According to overall “Guidelines for organisers of international conferences, seminars, workshops etc. being held in India’ — issued by the ministry in 2000 and still in force today — official clearance from a “nodal ministry” is needed to invite foreign scholars and experts for any event “where substantive discussions/deliberations/interaction and exchange of thoughts and ideas will take place on a specific subject matter.” The nodal ministry will then decide whether to permit the event or refer it on to the MHA if any of the three conditions cited in Mr Ashim Khurana’s note above are triggered.
Business and corporate meetings with foreign participants are excluded from the purview of visa restrictions, as are sporting and cultural events. But what is striking about the ministry’s guidelines is the attempt to regulate and control every branch of learning. Thus, the rules say that the organizers of an academic event involving foreign scholars must first approach their “nodal/administrative ministry” — defined as that ministry of the Government of India “which is dealing/regulating framing rules etc. in respect of subject matter chosen for the event”. Now a conference on education can be referred to the Ministry of Human Resource Development but one wonders which ministry the organizers of an international conference on the hermeneutics of Gadamer would have to go to in order to get “clearance” for their event, or one on emergence of nationalism in 19th century Europe! Presumably knowledge isn’t knowledge if our omniscient babus are not framing rules for it. A scholar can’t be a scholar if she or he has no “nodal ministry”.
The fact that a foreign scholar needs to be vetted by the Home Ministry only when he is attending a conference and not when he is planning a tourist visit to India has led observers to conclude that the object of the visa guidelines is thought control rather than “security”.
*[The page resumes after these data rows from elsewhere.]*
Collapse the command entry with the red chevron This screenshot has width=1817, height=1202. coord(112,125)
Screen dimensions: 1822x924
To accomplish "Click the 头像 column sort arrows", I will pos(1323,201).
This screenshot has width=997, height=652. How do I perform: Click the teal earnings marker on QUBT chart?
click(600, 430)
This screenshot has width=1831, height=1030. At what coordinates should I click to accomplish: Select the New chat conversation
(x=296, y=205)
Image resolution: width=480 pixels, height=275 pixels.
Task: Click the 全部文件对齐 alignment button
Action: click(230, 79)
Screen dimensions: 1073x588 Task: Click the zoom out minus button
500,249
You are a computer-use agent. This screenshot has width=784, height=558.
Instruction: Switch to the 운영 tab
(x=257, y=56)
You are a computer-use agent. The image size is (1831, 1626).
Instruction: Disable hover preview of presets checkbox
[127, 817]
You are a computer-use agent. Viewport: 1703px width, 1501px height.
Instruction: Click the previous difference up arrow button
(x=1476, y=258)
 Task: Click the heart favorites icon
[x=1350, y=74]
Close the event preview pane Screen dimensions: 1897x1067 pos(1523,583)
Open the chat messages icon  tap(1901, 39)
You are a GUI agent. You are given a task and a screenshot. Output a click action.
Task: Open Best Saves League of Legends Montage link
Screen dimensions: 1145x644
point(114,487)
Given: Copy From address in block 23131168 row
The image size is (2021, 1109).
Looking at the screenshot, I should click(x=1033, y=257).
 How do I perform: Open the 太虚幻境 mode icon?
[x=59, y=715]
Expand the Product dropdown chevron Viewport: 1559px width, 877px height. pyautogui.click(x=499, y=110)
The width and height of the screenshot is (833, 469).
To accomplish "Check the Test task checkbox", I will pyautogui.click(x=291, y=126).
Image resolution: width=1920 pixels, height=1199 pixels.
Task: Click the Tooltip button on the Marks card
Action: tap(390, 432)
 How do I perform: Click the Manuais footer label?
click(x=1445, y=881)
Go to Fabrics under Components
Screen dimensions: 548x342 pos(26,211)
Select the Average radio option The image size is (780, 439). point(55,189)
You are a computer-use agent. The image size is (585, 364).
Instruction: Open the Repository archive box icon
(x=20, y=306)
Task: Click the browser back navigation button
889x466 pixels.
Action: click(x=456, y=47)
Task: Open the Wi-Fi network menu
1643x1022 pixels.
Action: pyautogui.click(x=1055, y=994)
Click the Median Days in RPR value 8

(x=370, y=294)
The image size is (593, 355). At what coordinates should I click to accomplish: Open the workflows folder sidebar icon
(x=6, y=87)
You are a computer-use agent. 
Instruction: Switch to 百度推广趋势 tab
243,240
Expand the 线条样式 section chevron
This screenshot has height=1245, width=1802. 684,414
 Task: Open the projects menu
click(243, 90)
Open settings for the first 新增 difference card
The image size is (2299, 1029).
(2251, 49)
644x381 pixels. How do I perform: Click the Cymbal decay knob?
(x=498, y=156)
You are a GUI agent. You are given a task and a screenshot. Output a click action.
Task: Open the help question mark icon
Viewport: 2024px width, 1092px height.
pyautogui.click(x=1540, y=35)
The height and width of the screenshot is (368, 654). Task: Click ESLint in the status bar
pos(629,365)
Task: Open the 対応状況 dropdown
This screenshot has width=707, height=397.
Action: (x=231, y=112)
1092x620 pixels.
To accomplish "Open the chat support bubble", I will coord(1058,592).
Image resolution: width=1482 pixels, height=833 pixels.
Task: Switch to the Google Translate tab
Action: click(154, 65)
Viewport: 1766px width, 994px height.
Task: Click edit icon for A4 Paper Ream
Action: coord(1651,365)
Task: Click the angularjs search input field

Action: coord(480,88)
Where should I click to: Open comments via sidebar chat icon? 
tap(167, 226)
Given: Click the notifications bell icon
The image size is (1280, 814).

The restrictions are, in fact, of a piece with another set of guidelines, less well known and less well implemented, requiring Indian scholars working for public sector institutions (and that includes all state-run universities) to apply for political clearance from the Ministry of Human Resource Development and Ministry of External Affairs prior to attending conferences abroad.
Are such guidelines and restrictions compatible with the freedom of speech and association and the principles of openness that lie at the heart of democracy?
This is the subject the Foundation for Media Professionals wishes to debate on March 9.